Since his son was abducted in June 2006, Mr Shalit has mounted an intense public campaign to pressure the Israeli government to act to return his son. His efforts have drawn wide support from Israelis on the Right and the Left of the political spectrum and have spurred the involvement of such countries as France, where the Shalit family also holds citizenship.

According to media reports, both Israel and Hamas appeared now to have softened their stances. Israel has agreed to include 160 inmates whose release it had opposed previously, including some Palestinians holding Israeli citizenship.


On its end, Hamas has accepted Israel’s demand that some of those freed would go into exile in Lebanon, Syria or another country instead of returning to their homes in the Gaza Strip or West Bank.

Fuelling speculation in Israel of an approaching agreement, Shimon Peres, Israel’s president, said after meeting Hosni Mubarak, the Egyptian president, in Cairo on Sunday that “real progress has been made” in the talks.


Mr Peres’s comments were the only official indication of the advanced stage of negotiations amid a blackout on information about the talks that had been imposed on the country’s media by the military censorship. In Gaza, Hamas officials told reporters they were under strict instructions not to make public statements on the issue.

Officials close to the negotiations have said in recent months that an agreement in the first phase would call for Hamas to transfer Sgt Shalit to Egypt while Israel frees between 350 and 450 prisoners. More Palestinians would be released from the jails in following weeks.

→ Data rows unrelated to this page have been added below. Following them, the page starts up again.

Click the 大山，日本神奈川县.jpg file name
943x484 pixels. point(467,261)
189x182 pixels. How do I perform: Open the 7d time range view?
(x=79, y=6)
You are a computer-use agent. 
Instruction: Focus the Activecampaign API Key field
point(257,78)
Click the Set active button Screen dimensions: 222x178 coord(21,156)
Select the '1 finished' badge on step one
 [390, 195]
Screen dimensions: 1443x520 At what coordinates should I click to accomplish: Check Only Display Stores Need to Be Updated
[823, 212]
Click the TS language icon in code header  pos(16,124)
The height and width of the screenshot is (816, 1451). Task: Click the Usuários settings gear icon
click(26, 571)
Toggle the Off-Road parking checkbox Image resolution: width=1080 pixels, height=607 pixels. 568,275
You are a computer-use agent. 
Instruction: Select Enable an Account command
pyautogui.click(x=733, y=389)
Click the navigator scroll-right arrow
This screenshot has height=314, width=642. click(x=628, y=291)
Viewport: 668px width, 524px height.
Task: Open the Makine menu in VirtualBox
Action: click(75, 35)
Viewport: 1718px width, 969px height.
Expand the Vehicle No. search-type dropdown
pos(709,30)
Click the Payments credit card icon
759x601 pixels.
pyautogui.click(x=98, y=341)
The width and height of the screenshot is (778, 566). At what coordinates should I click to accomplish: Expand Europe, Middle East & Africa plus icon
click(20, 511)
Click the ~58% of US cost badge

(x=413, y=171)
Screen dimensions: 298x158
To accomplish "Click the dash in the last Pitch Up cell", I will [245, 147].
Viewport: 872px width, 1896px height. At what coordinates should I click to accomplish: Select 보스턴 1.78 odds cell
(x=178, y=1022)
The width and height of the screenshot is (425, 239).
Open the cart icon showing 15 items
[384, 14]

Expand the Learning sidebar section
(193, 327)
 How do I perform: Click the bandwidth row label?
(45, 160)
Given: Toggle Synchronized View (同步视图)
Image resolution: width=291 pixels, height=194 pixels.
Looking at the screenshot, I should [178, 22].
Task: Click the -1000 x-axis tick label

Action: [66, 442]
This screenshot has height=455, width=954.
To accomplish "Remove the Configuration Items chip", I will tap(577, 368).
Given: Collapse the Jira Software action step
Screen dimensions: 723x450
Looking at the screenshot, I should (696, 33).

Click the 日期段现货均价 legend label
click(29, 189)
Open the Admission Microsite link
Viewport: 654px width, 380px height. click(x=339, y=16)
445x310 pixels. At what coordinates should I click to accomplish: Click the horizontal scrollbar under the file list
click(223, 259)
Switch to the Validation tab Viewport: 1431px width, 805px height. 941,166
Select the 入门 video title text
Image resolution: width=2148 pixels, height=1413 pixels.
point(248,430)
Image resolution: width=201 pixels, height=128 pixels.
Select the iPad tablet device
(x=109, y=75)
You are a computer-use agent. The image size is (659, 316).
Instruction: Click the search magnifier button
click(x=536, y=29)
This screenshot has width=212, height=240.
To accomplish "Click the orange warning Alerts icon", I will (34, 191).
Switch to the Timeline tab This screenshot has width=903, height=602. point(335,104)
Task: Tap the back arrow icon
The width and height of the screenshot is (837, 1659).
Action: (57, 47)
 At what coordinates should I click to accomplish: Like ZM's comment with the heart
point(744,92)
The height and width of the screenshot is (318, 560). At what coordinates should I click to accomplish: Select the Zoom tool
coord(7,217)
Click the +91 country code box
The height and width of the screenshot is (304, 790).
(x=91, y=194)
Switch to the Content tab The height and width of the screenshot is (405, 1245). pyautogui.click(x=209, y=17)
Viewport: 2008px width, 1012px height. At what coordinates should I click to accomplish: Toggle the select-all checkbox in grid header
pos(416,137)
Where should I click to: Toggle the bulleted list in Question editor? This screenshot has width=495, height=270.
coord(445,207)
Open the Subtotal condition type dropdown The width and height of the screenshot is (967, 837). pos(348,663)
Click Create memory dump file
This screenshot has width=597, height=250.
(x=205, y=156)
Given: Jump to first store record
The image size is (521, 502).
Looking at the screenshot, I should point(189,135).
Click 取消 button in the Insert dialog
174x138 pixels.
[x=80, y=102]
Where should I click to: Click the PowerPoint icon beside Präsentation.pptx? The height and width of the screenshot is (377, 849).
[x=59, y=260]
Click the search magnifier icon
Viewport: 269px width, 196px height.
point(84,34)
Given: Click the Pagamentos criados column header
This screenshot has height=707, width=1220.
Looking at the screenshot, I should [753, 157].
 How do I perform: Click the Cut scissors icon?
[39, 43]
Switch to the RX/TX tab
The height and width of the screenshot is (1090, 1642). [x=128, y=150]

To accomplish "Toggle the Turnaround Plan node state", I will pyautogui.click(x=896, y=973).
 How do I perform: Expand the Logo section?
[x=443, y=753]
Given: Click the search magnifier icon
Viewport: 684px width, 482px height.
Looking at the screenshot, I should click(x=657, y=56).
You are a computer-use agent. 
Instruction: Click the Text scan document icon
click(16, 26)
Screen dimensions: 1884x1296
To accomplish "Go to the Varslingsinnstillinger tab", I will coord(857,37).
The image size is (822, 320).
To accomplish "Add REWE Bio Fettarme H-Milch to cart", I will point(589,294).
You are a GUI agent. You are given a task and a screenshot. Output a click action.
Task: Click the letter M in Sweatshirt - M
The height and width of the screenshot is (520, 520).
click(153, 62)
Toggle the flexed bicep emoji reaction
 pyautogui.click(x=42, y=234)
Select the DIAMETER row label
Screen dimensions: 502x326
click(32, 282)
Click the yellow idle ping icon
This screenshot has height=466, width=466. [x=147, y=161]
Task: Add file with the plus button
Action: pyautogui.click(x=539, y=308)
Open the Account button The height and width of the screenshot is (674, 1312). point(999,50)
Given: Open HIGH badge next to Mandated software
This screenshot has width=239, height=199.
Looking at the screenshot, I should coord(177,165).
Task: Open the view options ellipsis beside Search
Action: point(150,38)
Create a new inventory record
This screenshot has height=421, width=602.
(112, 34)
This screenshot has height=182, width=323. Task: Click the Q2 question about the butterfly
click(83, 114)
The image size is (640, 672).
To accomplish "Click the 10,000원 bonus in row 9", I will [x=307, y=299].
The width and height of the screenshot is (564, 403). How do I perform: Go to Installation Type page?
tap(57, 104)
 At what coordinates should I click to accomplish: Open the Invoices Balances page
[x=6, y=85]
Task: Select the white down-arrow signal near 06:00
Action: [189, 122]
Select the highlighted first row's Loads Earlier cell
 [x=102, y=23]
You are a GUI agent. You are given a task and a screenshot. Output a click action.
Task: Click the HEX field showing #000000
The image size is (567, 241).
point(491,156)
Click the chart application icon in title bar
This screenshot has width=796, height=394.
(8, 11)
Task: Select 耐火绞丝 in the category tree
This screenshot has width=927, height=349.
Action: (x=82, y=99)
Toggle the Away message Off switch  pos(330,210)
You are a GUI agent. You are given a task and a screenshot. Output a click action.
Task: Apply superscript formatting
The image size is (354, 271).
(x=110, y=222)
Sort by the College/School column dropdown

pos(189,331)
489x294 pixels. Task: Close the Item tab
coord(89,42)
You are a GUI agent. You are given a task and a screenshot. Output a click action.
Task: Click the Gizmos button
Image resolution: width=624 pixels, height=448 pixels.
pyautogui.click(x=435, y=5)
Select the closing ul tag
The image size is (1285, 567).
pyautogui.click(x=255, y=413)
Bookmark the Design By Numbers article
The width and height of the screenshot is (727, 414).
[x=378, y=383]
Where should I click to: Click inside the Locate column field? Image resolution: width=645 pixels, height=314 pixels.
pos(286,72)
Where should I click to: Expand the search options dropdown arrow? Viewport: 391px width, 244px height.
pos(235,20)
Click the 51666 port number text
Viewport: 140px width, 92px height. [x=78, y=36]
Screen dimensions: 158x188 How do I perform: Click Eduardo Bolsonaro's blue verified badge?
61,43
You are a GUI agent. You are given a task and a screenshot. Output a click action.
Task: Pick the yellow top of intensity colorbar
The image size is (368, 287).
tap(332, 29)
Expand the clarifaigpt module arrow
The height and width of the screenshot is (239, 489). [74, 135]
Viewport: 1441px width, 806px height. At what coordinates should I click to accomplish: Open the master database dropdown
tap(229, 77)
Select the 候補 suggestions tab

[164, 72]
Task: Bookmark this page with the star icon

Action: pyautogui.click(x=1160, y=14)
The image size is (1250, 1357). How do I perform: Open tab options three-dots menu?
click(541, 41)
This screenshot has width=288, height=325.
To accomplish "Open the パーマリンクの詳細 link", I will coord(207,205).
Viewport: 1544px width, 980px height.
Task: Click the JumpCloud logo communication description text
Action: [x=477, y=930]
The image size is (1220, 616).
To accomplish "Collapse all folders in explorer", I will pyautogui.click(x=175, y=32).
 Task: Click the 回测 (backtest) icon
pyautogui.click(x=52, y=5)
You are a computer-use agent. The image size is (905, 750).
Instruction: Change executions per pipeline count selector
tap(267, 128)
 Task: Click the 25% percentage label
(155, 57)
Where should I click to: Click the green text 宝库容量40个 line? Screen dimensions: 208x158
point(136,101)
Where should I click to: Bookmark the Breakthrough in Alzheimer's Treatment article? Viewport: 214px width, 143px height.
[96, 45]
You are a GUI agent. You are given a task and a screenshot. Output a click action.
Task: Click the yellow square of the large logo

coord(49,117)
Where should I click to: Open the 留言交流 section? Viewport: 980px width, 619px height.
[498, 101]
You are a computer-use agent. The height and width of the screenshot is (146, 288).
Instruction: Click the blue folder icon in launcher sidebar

The speculation on an imminent deal follows the release by Israel of 20 Palestinian women from its prisons at the start of October in return for a video proving Sgt Shalit, now 23, was alive and appeared to be in decent health. The exchange was viewed as a confidence-building gesture towards a broader pact.

Despite the optimistic reports, the Israeli government yesterday played down prospects for a deal soon. After all, a pact had also seemed near during the final days in office of Ehud Olmert, the previous Israeli prime minister, whose last-ditch effort to clinch a prisoner exchange failed in March as both he and Hamas accused each other of hardening their stances.


Mr Netanyahu’s office yesterday called some foreign media reports on the deal “deliberately distorted” and added that the efforts for Sgt Shalit’s release are “taking place outside the media spotlight”.

Any agreement will probably face opposition from Israelis whose relatives have been killed in Palestinian attacks.

Three fathers from the northern city of Haifa, whose children died in a suicide bombing on a bus in 2003, this week sent a letter to Mr Netanyahu in which they threatened legal action if Israel does not publicise the names of the prisoners it intends to free.


Their campaign is already being backed by several former top military figures and will probably also gather the support of some of the more hard-line ministers in Mr Netanyahu’s governing coalition, who claim the inmates are likely to renew their attacks against Israel once they are released.